Use during pregnancy and lactation
During pregnancy and breastfeeding therapy with a drug prescribed for hypothyroidism should continue. During pregnancy, an increase in the dose of the drug is required due to an increase in the content of thyroxin-binding globulin. The amount of thyroid hormone secreted in breast milk during lactation (even during treatment with high doses of the drug) is not enough to cause any disorders in the child.
The use of the drug in combination with antithyroid drugs during pregnancy is contraindicated, since taking levothyroxine sodium may require an increase in doses of antithyroid drugs. Since antithyroid drugs, unlike levothyroxine sodium, can penetrate the placenta, hypothyroidism can develop in the fetus. During breastfeeding, the drug should be taken with caution, strictly in recommended doses under the supervision of a physician.
Dosage and administration
The daily dose is determined individually depending on the evidence.
Levothroid in a daily dose is taken orally in the morning on an empty stomach, or at least 30 minutes before a meal, drinking a pill with a small amount of liquid (half a glass of water) and not chewing.
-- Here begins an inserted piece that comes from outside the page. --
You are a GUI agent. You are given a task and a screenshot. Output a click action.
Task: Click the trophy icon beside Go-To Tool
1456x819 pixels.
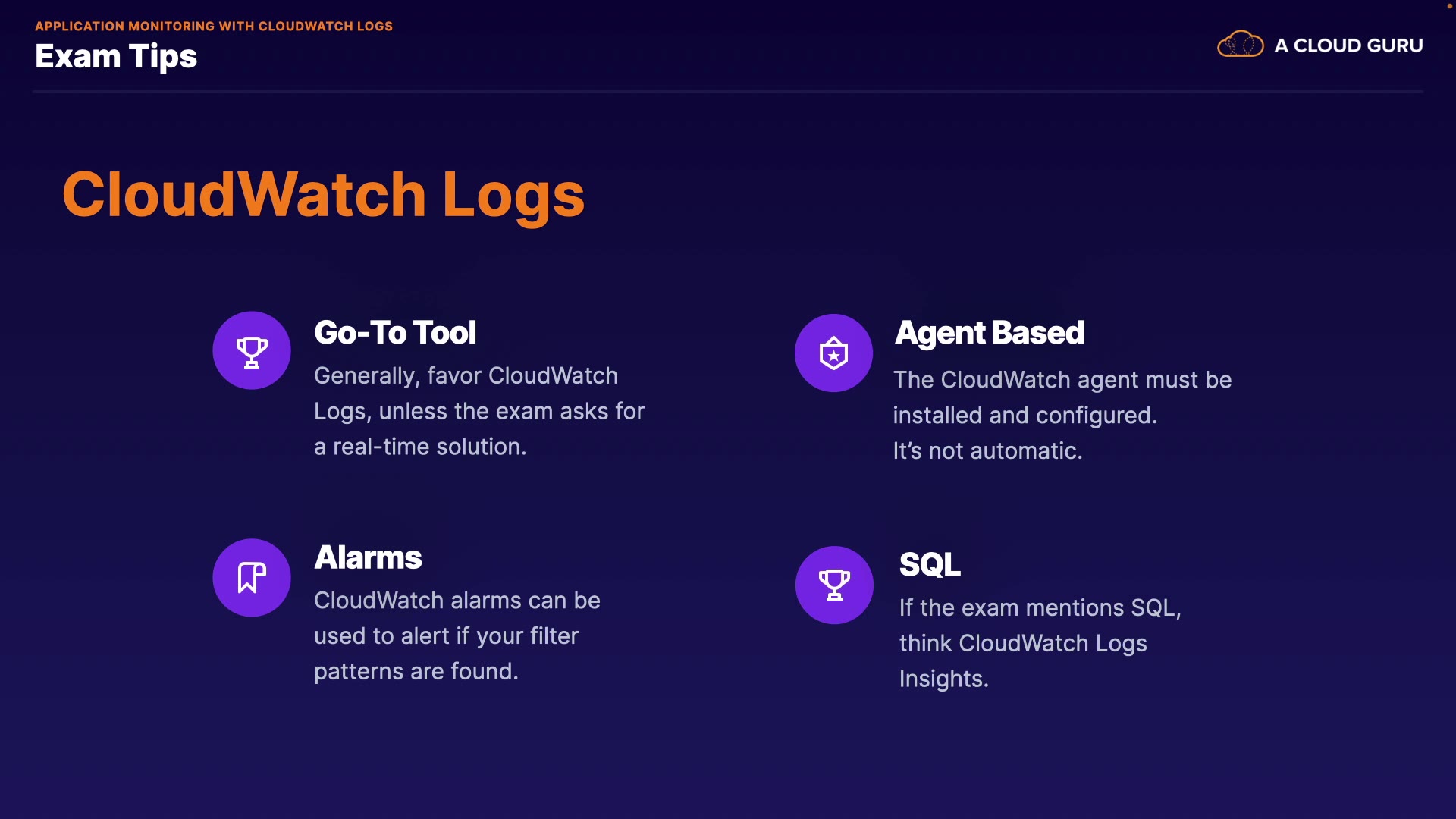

When performing replacement therapy for hypothyroidism (in the absence of cardiovascular diseases), Levothroid is prescribed in a daily dose of 1.6-1.8 µg / kg body weight. With significant obesity, the calculation should be done on the "ideal weight".
The initial stage of replacement therapy for hypothyroidism
Patients without cardiovascular disease younger than 55 years.
Initial dose: women - 50-100 mcg / day, men - 50-150 mcg / day.
Patients with cardiovascular disease or over 55 years old.
Initial dose - 25 mcg per day. Increase by 25 mcg with an interval of 3-6 weeks until the normalization of TSH in the blood. If symptoms occur from the cardiovascular system, correct the treatment of cardiovascular diseases.
Infants and children up to 3 years of age receive a daily dose of Levothroid at one time 30 minutes before the first feed. The tablet is dissolved in water to a thin suspension, which is prepared immediately before taking the drug.
In patients with severe long-term hypothyroidism, treatment should be started with extreme caution, with small doses of 25 µg / day, the dose is increased to maintenance at longer intervals of 25 µg / day every 2 weeks and more often determine the concentration of TSH in the blood. In hypothyroidism, Levothroid is usually taken for a lifetime. In thyrotoxicosis, Levothroid is used in complex therapy with antithyroid drugs after reaching the euthyroid state. In all cases, the duration of drug treatment is determined by the doctor.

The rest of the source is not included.